Our study suggests that the LSTM model could achieve improved robustness and computation speed for PK parameter estimation compared to LS fitting and the CNN based network, particularly for suboptimal data.

摘要

目的

T加权动态对比增强磁共振成像(DCE-MRI)通常通过对药代动力学(PK)模型进行最小二乘(LS)拟合来量化,以得出正常组织和疾病组织中微血管和灌注的参数。
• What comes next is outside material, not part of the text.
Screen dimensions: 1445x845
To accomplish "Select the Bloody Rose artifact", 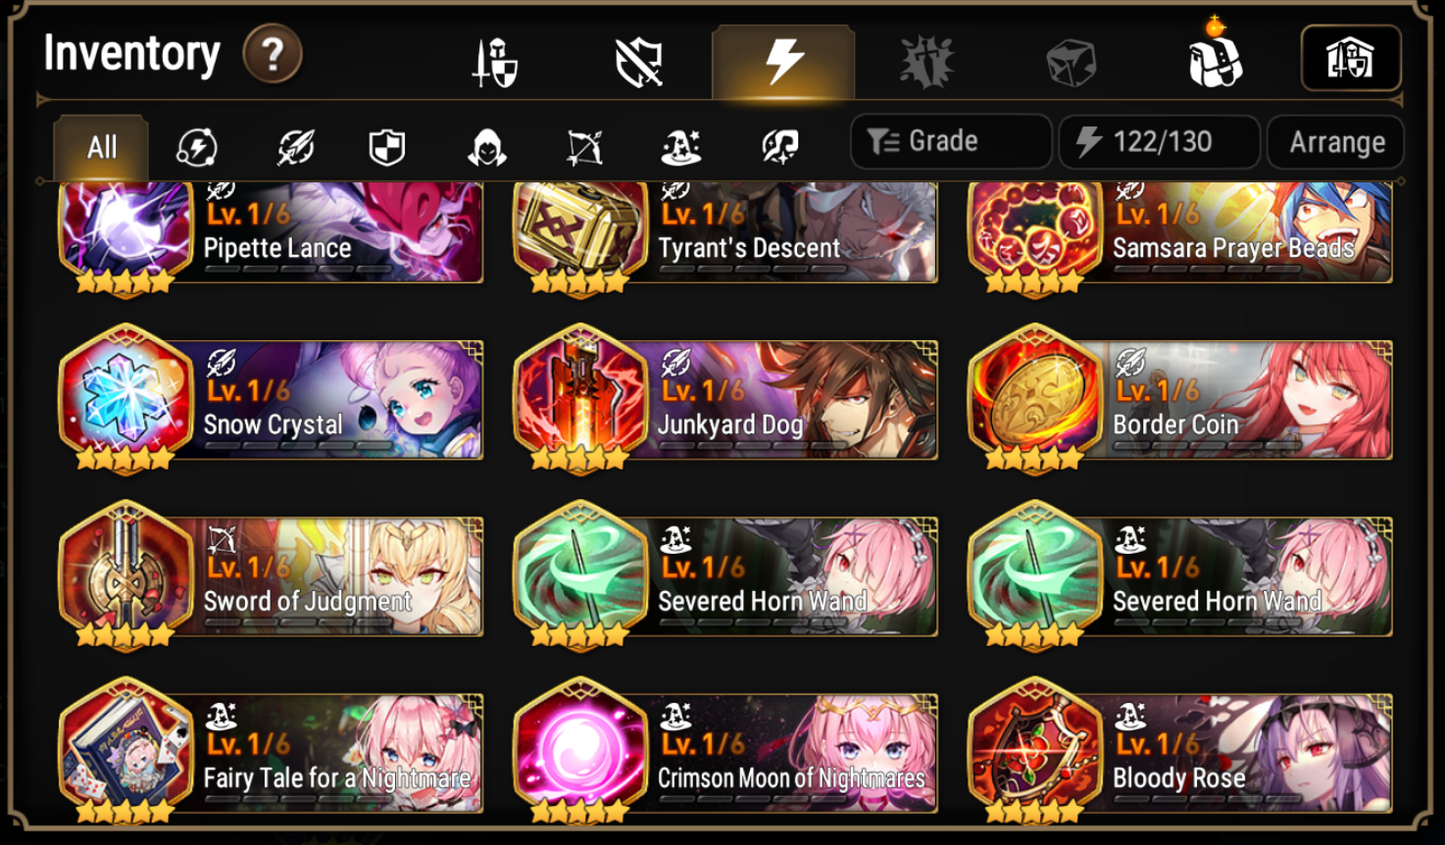I will click(x=1180, y=751).
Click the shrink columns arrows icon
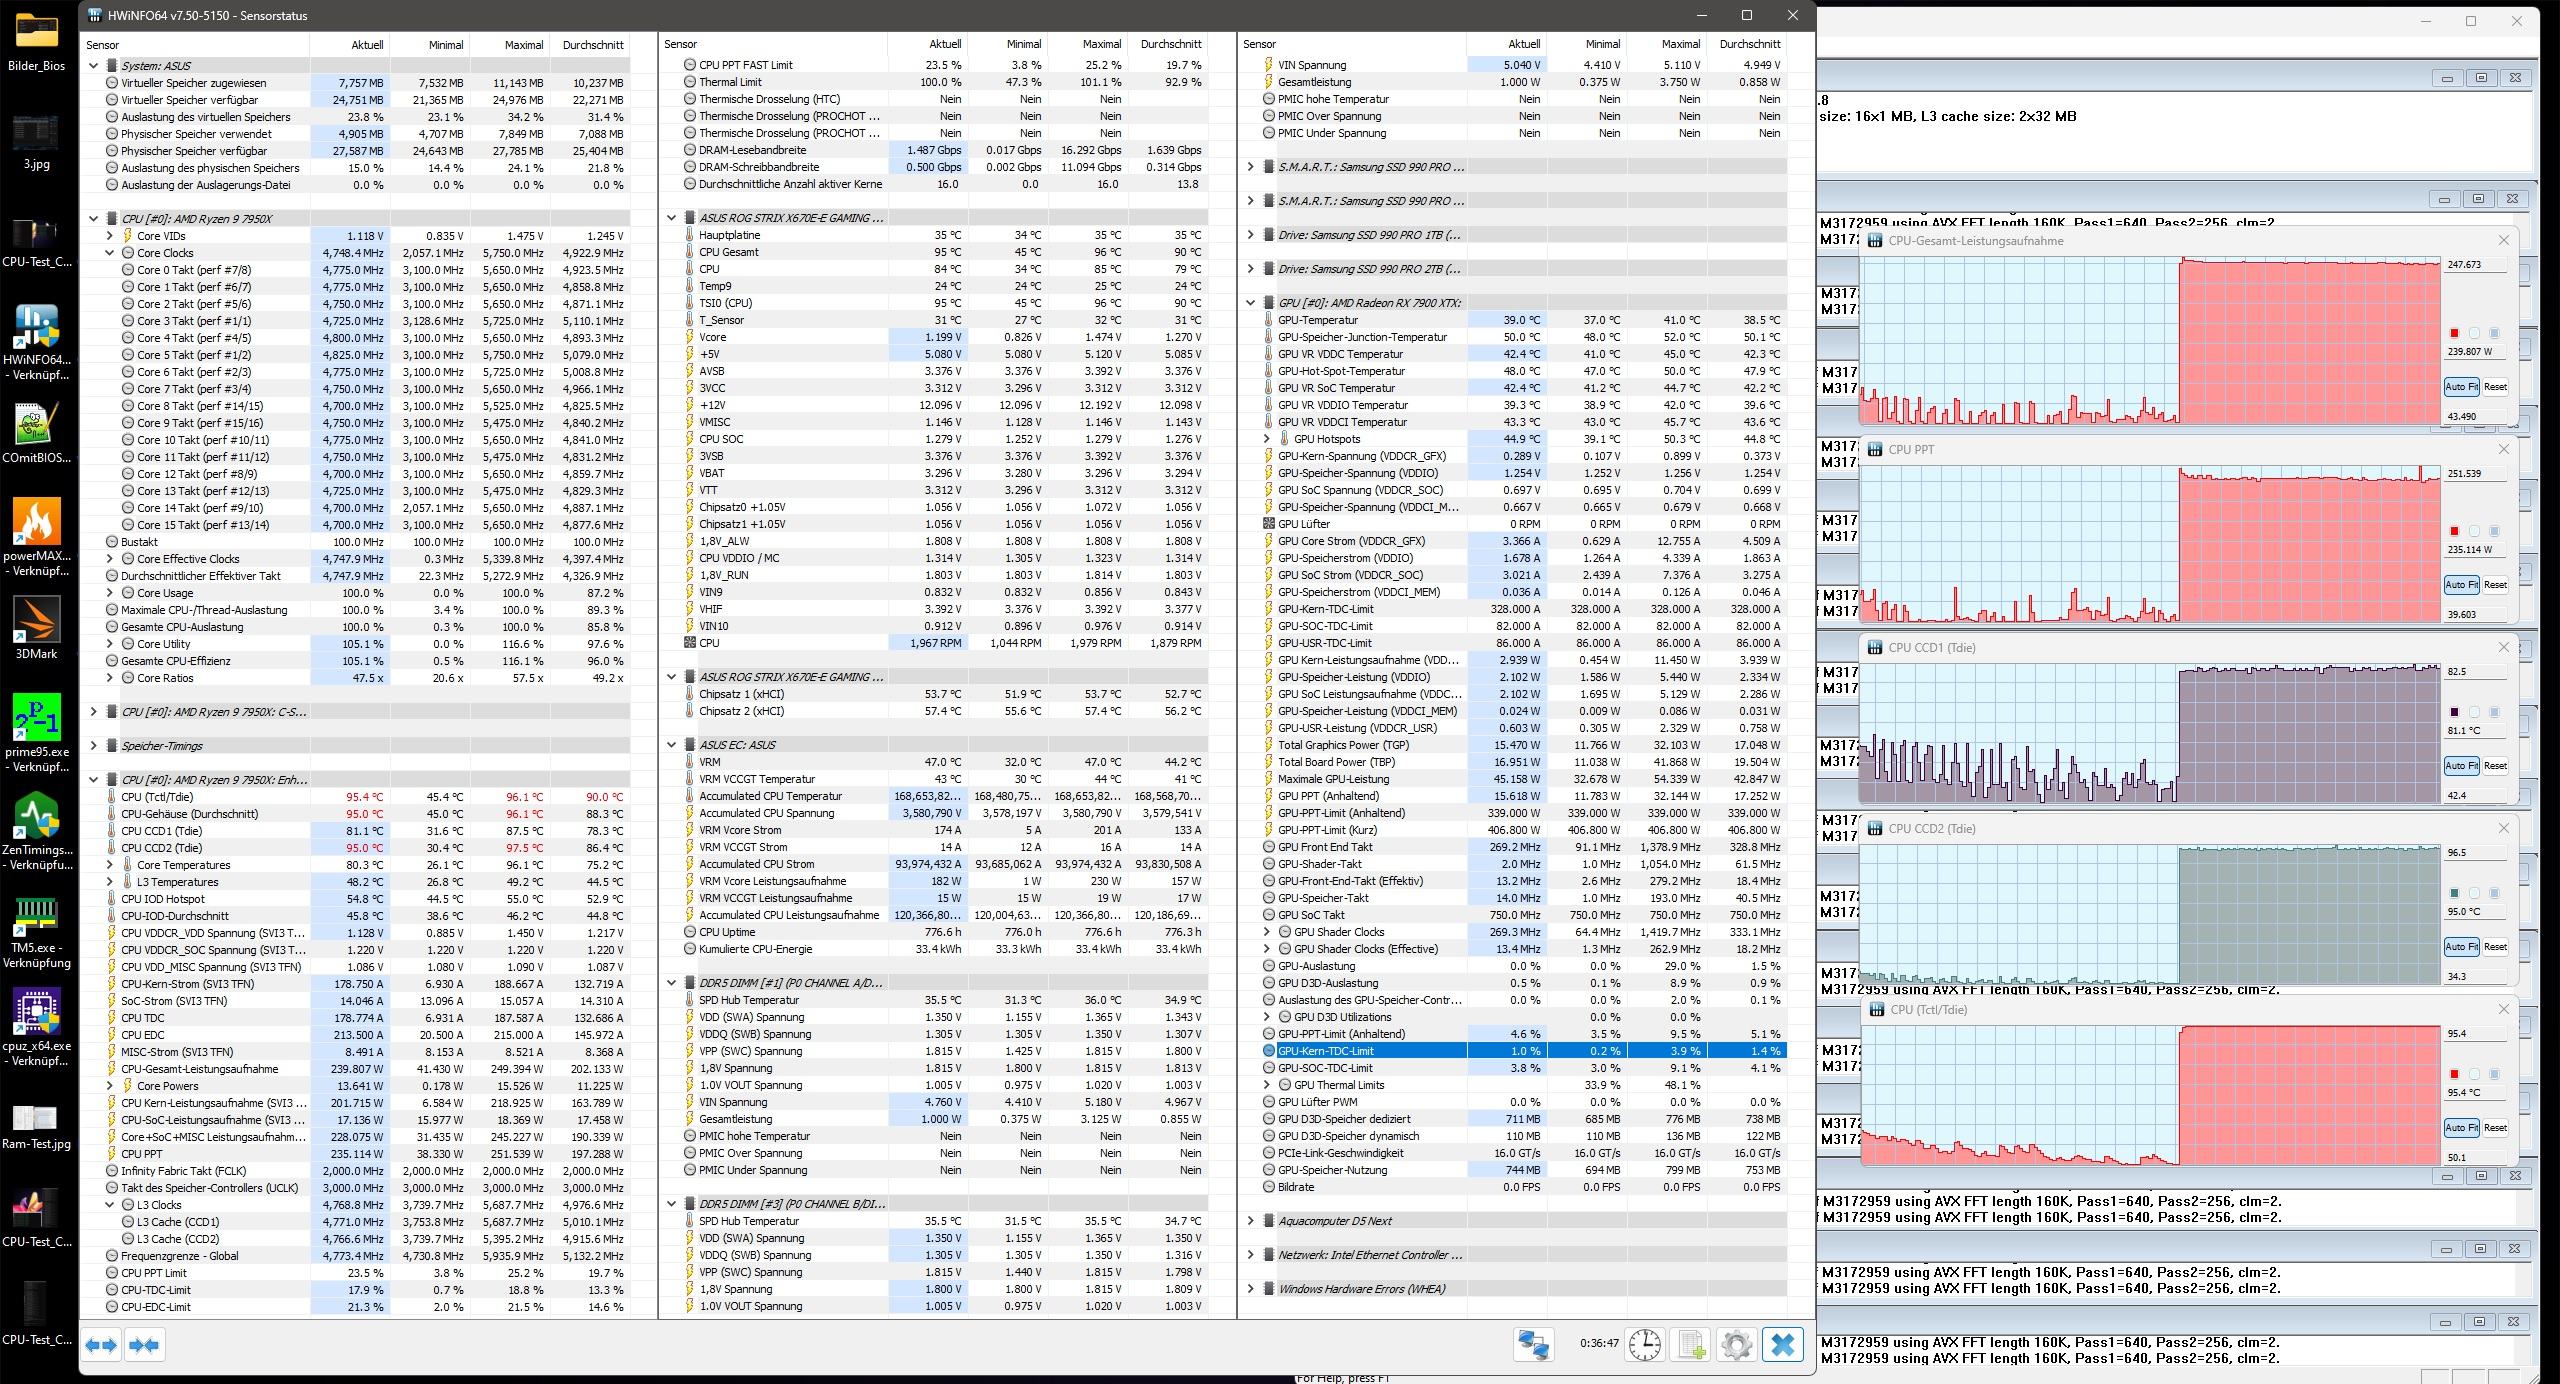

这种拟合既耗时,参数估计又容易出现不准确和不稳定的情况。在此,我们提出一种新颖的神经网络方法,通过提取DCE-MRI中长时间和短时间依赖的特征来估计PK参数。

方法

使用广泛用于处理序列数据的长短期记忆(LSTM)网络,将伴随动脉输入函数的DCE-MRI时间序列映射到扩展Tofts模型的参数。来自103名患者的头颈部DCE-MRI用于训练和测试LSTM模型。来自78名患者的动脉输入函数(AIF)用于生成合成DCE-MRI时间序列进行训练,在此期间使用数据增强来克服体内数据量有限的问题。该模型使用来自25名患者的AIF在独立合成的DCE数据上进行测试。针对层数和隐藏状态特征的数量对LSTM性能进行了优化。测试了LSTM在不同时间分辨率、总采集时间和对比噪声比(CNR)下的性能,并与传统的LS拟合和基于卷积神经网络(CNN)的方法进行了比较。

结果

与LS拟合相比,LSTM模型在从全时间采样的DCE-MRI数据(每帧约3秒)估计PK参数时具有相当的准确性,但对于时间下采样(每帧4秒或更长时间)、总采集时间截断48%-16%或低CNR(5和10)的数据,其准确性要高得多。与LS拟合相比,对于采样间隔为4秒、5秒和6秒的情况,LSTM分别将归一化均方根误差降低了40.4%、46.9%和53.0%。与CNN模型相比,LSTM模型将参数估计中的误差降低了高达55.2%。此外,与LS拟合相比,LSTM在CPU上的推理时间提高了约14倍。

结论

我们的研究表明,与LS拟合和基于CNN的网络相比,LSTM模型在PK参数估计方面可以实现更高的鲁棒性和计算速度,特别是对于次优数据。